No dia 13 de Março de 2013, quando o cardeal francês Jean-Louis Tauran revelou o nome do novo Papa a partir da varanda da basílica de S. Pedro, muitos dos católicos que enchiam a praça do Vaticano foram apanhados de surpresa. Quem seria, afinal, o cardeal Jorge Mario Bergoglio, e que missão tinha ele para uma Igreja Católica acusada de se distanciar dos fiéis e cada vez mais mergulhada em escândalos de abusos sexuais?

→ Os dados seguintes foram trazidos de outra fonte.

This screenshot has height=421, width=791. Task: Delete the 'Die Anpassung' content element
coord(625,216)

Nos últimos seis anos, ficou claro que os cardeais confiaram ao Papa Francisco uma missão reformista; e poucas reformas eram tão necessárias como uma mudança profunda em relação às denúncias de abusos sexuais.

Foi essa necessidade de mudança que o ano de 2018 veio demonstrar, com uma série de escândalos e novas denúncias que "desbarataram muito do capital político que o Papa foi conquistando" entre 2013 e 2017, como escreveu o site norte-americano Crux num balanço do ano publicado em Dezembro.

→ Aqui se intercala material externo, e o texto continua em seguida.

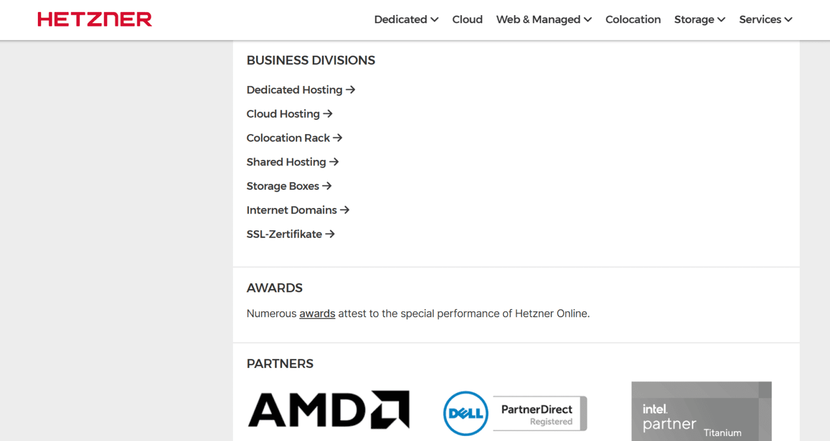The image size is (830, 441).
Task: Open the Colocation Rack page
Action: (x=288, y=138)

"Os apelos à defesa dos imigrantes e à protecção do ambiente, por exemplo, foram largamente ignorados", escreveu o jornal, dando como exemplo supremo a visita do Papa à Irlanda, em Agosto, "dominada pela percepção de que Francisco reagiu de forma desigual ou atrasada à crise dos abusos".

Pedido de demissão

Durante essa visita, um antigo embaixador do Vaticano nos EUA, o arcebispo Carlo Maria Viganò, acusou o Papa Francisco de ter fechado os olhos às denúncias contra o poderoso cardeal norte-americano Theodore McCarrick – e, numa rara atitude de confronto, pediu ao Papa que se demitisse.

Jornais como o New York Times e o Guardian puseram em causa a credibilidade da acusação contra o Papa, mas a carta do arcebispo Viganò foi apenas um dos vários sinais de alarme na Igreja Católica em 2018. Em particular durante o Verão, uma época a que o arcebispo de Nova Iorque, Timothy Dolan, chamou o "Verão de Inferno" da Igreja Católica.

A meio do ano, dois casos nos EUA vieram mostrar que é cada vez mais difícil para o Vaticano manter as denúncias de abusos sexuais dentro de portas, apesar de não haver ainda sinais de colaboração total com a polícia e os tribunais.

Em Junho e Julho, o passado de abusos sexuais do cardeal McCarrick veio finalmente ter com ele, e a Igreja viu-se forçada a tomar uma decisão – aos 88 anos, McCarrick perdia o título de cardeal e o lugar no Colégio Cardinalício, algo muito raro na história do Vaticano.

E em Agosto, o mundo católico voltou a ser abalado por um escândalo de abusos sexuais, desta vez no estado norte-americano da Pensilvânia: mais de mil vítimas e pelo menos 300 padres acusados, com o primeiro caso registado em 1947.

Mas esse "Verão de Inferno" de 2018, que muitos esperam vir a recordá-lo como o ano zero de uma nova atitude da Igreja Católica perante os abusos sexuais, estava anunciado desde Janeiro.

Nesse mês, durante uma vista ao Chile, o Papa defendeu com unhas e dentes um padre acusado de vários abusos e o bispo que o encobriu, dizendo que tudo não passava de "calúnias" – uma posição pública que seria hoje mais difícil de justificar, apenas um ano mais tarde.

Num sinal dos tempos, a pressão no Chile foi tanta, que o Papa Francisco passou da defesa ao ataque em poucos meses: em Maio aceitou a demissão do bispo Juan Barros, e em Setembro o padre Fernando Karadima foi reduzido à condição de leigo.